─── RECORD EXCERPTS ───

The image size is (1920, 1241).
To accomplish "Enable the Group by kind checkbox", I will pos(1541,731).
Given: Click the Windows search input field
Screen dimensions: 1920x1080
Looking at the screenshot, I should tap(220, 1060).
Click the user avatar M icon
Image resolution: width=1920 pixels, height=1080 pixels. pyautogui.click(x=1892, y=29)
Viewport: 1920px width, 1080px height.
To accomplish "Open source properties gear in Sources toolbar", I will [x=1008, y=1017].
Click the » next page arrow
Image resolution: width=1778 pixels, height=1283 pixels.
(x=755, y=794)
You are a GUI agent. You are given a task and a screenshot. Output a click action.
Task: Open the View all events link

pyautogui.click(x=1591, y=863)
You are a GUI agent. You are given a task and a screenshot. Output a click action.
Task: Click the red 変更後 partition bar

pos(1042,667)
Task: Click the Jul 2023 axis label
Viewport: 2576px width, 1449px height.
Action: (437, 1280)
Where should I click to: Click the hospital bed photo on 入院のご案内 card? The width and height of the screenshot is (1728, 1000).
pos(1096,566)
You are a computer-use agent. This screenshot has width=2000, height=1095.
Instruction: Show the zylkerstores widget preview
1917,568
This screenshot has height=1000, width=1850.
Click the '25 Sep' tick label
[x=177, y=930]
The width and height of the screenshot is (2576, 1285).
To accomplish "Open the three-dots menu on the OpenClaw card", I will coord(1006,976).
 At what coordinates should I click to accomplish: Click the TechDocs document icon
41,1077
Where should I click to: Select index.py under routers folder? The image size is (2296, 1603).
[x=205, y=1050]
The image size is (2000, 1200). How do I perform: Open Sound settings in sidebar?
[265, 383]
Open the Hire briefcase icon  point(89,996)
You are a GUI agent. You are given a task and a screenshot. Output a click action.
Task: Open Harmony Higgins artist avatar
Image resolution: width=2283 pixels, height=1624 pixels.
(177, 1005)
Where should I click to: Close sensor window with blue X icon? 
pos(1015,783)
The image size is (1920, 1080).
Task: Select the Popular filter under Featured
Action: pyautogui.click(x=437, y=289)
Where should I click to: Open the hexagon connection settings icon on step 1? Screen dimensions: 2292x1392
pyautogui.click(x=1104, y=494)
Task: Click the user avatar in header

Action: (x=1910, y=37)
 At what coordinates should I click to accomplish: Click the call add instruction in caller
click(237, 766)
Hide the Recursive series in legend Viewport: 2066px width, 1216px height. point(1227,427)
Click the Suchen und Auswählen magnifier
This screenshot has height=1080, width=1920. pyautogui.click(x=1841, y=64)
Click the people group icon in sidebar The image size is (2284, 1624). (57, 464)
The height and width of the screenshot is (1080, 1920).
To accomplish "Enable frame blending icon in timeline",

───

Write out all the entries once more, exactly.

The image size is (1920, 1241).
To accomplish "Enable the Group by kind checkbox", I will pos(1541,731).
Given: Click the Windows search input field
Screen dimensions: 1920x1080
Looking at the screenshot, I should tap(220, 1060).
Click the user avatar M icon
Image resolution: width=1920 pixels, height=1080 pixels. pyautogui.click(x=1892, y=29)
Viewport: 1920px width, 1080px height.
To accomplish "Open source properties gear in Sources toolbar", I will [x=1008, y=1017].
Click the » next page arrow
Image resolution: width=1778 pixels, height=1283 pixels.
(x=755, y=794)
You are a GUI agent. You are given a task and a screenshot. Output a click action.
Task: Open the View all events link

pyautogui.click(x=1591, y=863)
You are a GUI agent. You are given a task and a screenshot. Output a click action.
Task: Click the red 変更後 partition bar

pos(1042,667)
Task: Click the Jul 2023 axis label
Viewport: 2576px width, 1449px height.
Action: (437, 1280)
Where should I click to: Click the hospital bed photo on 入院のご案内 card? The width and height of the screenshot is (1728, 1000).
pos(1096,566)
You are a computer-use agent. This screenshot has width=2000, height=1095.
Instruction: Show the zylkerstores widget preview
1917,568
This screenshot has height=1000, width=1850.
Click the '25 Sep' tick label
[x=177, y=930]
The width and height of the screenshot is (2576, 1285).
To accomplish "Open the three-dots menu on the OpenClaw card", I will coord(1006,976).
 At what coordinates should I click to accomplish: Click the TechDocs document icon
41,1077
Where should I click to: Select index.py under routers folder? The image size is (2296, 1603).
[x=205, y=1050]
The image size is (2000, 1200). How do I perform: Open Sound settings in sidebar?
[265, 383]
Open the Hire briefcase icon  point(89,996)
You are a GUI agent. You are given a task and a screenshot. Output a click action.
Task: Open Harmony Higgins artist avatar
Image resolution: width=2283 pixels, height=1624 pixels.
(177, 1005)
Where should I click to: Close sensor window with blue X icon? 
pos(1015,783)
The image size is (1920, 1080).
Task: Select the Popular filter under Featured
Action: pyautogui.click(x=437, y=289)
Where should I click to: Open the hexagon connection settings icon on step 1? Screen dimensions: 2292x1392
pyautogui.click(x=1104, y=494)
Task: Click the user avatar in header

Action: (x=1910, y=37)
 At what coordinates should I click to accomplish: Click the call add instruction in caller
click(237, 766)
Hide the Recursive series in legend Viewport: 2066px width, 1216px height. point(1227,427)
Click the Suchen und Auswählen magnifier
This screenshot has height=1080, width=1920. pyautogui.click(x=1841, y=64)
Click the people group icon in sidebar The image size is (2284, 1624). (57, 464)
The height and width of the screenshot is (1080, 1920).
To accomplish "Enable frame blending icon in timeline",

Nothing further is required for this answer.